Word and item position data
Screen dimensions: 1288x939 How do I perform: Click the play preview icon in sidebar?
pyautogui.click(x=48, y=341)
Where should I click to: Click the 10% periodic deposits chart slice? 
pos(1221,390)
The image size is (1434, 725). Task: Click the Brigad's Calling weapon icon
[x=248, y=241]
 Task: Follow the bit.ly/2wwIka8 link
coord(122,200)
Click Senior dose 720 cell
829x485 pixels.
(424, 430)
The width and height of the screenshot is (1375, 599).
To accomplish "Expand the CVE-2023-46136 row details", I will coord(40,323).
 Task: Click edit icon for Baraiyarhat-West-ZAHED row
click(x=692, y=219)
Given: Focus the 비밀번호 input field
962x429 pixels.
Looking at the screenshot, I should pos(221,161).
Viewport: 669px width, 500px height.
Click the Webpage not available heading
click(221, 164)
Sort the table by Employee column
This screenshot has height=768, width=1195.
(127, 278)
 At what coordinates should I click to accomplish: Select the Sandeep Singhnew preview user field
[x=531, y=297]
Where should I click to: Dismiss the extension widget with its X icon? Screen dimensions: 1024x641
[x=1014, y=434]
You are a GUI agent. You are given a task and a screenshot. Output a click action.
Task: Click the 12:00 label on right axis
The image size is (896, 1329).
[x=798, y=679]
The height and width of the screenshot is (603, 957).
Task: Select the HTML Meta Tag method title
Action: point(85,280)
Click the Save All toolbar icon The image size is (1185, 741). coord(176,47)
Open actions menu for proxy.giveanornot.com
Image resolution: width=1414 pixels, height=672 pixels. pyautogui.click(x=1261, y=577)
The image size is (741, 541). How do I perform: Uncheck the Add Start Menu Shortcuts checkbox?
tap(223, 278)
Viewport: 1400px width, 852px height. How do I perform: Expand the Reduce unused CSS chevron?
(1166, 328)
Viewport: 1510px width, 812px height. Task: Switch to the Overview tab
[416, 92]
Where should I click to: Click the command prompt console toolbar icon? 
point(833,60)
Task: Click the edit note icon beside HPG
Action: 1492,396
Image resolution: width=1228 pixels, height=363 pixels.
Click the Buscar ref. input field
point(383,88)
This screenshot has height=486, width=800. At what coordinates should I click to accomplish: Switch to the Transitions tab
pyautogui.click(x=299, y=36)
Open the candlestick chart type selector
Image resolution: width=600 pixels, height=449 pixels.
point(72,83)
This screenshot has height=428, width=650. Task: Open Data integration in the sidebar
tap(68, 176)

-- Your task --
Reproduce every line of the material above word for word, with nothing left out or changed.

-- Response to this exercise --
Screen dimensions: 1288x939 How do I perform: Click the play preview icon in sidebar?
pyautogui.click(x=48, y=341)
Where should I click to: Click the 10% periodic deposits chart slice? 
pos(1221,390)
The image size is (1434, 725). Task: Click the Brigad's Calling weapon icon
[x=248, y=241]
 Task: Follow the bit.ly/2wwIka8 link
coord(122,200)
Click Senior dose 720 cell
829x485 pixels.
(424, 430)
The width and height of the screenshot is (1375, 599).
To accomplish "Expand the CVE-2023-46136 row details", I will coord(40,323).
 Task: Click edit icon for Baraiyarhat-West-ZAHED row
click(x=692, y=219)
Given: Focus the 비밀번호 input field
962x429 pixels.
Looking at the screenshot, I should pos(221,161).
Viewport: 669px width, 500px height.
Click the Webpage not available heading
click(221, 164)
Sort the table by Employee column
This screenshot has height=768, width=1195.
(127, 278)
 At what coordinates should I click to accomplish: Select the Sandeep Singhnew preview user field
[x=531, y=297]
Where should I click to: Dismiss the extension widget with its X icon? Screen dimensions: 1024x641
[x=1014, y=434]
You are a GUI agent. You are given a task and a screenshot. Output a click action.
Task: Click the 12:00 label on right axis
The image size is (896, 1329).
[x=798, y=679]
The height and width of the screenshot is (603, 957).
Task: Select the HTML Meta Tag method title
Action: point(85,280)
Click the Save All toolbar icon The image size is (1185, 741). coord(176,47)
Open actions menu for proxy.giveanornot.com
Image resolution: width=1414 pixels, height=672 pixels. pyautogui.click(x=1261, y=577)
The image size is (741, 541). How do I perform: Uncheck the Add Start Menu Shortcuts checkbox?
tap(223, 278)
Viewport: 1400px width, 852px height. How do I perform: Expand the Reduce unused CSS chevron?
(1166, 328)
Viewport: 1510px width, 812px height. Task: Switch to the Overview tab
[416, 92]
Where should I click to: Click the command prompt console toolbar icon? 
point(833,60)
Task: Click the edit note icon beside HPG
Action: 1492,396
Image resolution: width=1228 pixels, height=363 pixels.
Click the Buscar ref. input field
point(383,88)
This screenshot has height=486, width=800. At what coordinates should I click to accomplish: Switch to the Transitions tab
pyautogui.click(x=299, y=36)
Open the candlestick chart type selector
Image resolution: width=600 pixels, height=449 pixels.
point(72,83)
This screenshot has height=428, width=650. Task: Open Data integration in the sidebar
tap(68, 176)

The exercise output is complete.